Para uma visão prática do que muda no ambiente de trabalho quando sustentabilidade e bem-estar se somam: biofilia no escritório – a ciência do ambiente de trabalho.
Perguntas frequentes sobre coworking sustentável
O que é coworking sustentável?
Coworking sustentável é o espaço de trabalho compartilhado que, por design, reduz o impacto ambiental das empresas que o utilizam. O compartilhamento de infraestrutura — energia, água, mobiliário, tecnologia — diminui o consumo por posição de trabalho em relação ao escritório próprio. Operadores com práticas ESG formalizadas vão além e implementam gestão de resíduos, mobilidade sustentável e projetos de impacto social.
Como o coworking reduz a pegada de carbono de uma empresa?
De três formas principais: compartilhando a infraestrutura predial (menos energia e água por posição de trabalho), facilitando deslocamentos sustentáveis por localização próxima a transporte público e ciclovias, e eliminando o consumo de recursos em espaço ocioso — um problema estrutural do escritório próprio dimensionado para pico de ocupação.
Coworking pode ser incluído em relatório ESG?
Sim. A opção pelo coworking pode ser documentada como medida de eficiência ambiental em relatórios que seguem padrões GRI, SASB e similares. O operador do espaço é a fonte de dados sobre consumo de energia e gestão de resíduos, o que simplifica o levantamento de indicadores ambientais. Consulte o responsável pelo relatório ESG da sua empresa para verificar como enquadrar a informação no formato específico adotado.
Qual a diferença entre coworking sustentável e escritório verde?
Escritório verde é um espaço próprio que adota práticas ambientais — eficiência energética, materiais sustentáveis, certificações como LEED. Coworking sustentável vai além: a sustentabilidade não depende de políticas adotadas pela empresa, mas do próprio modelo de compartilhamento.

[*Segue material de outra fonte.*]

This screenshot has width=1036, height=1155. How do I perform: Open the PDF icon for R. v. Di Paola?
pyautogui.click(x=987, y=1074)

Um coworking bem operado é estruturalmente mais eficiente do que um escritório próprio com certificação ambiental, porque elimina o desperdício embutido no modelo de espaço exclusivo.
A escolha do espaço é parte da estratégia
Sustentabilidade corporativa começa antes do escritório. Começa na decisão de onde instalar a operação — e essa decisão tem consequências ambientais, sociais e de governança que raramente aparecem nos relatórios, mas estão presentes em cada dia de trabalho.

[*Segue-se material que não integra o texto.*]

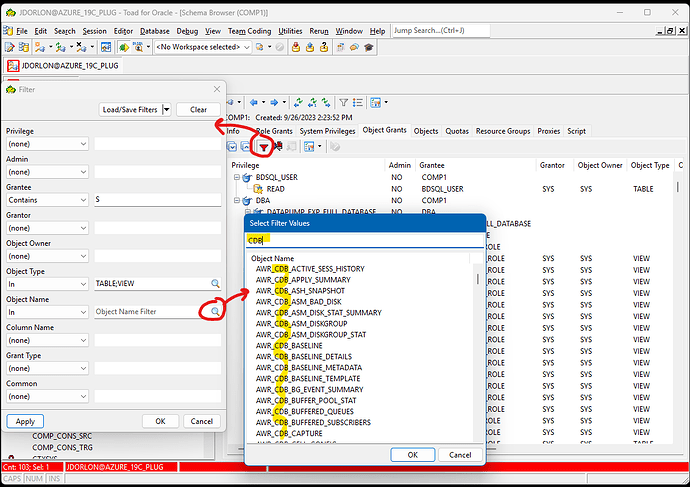
Task: Click Clear in the Filter dialog
Action: coord(198,110)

O coworking não resolve toda a agenda ESG de uma empresa. Mas é uma das poucas decisões operacionais que impacta positivamente os três pilares ao mesmo tempo: reduz consumo ambiental por design, fortalece comunidade pelo modelo de compartilhamento e oferece transparência de custos que facilita a governança.
Para quem já tem metas ESG formalizadas, é uma variável que vale incluir na avaliação. Para quem está começando a estruturar essa agenda, é um ponto de partida concreto — sem reforma, sem investimento em certificação, sem mudança de comportamento da equipe.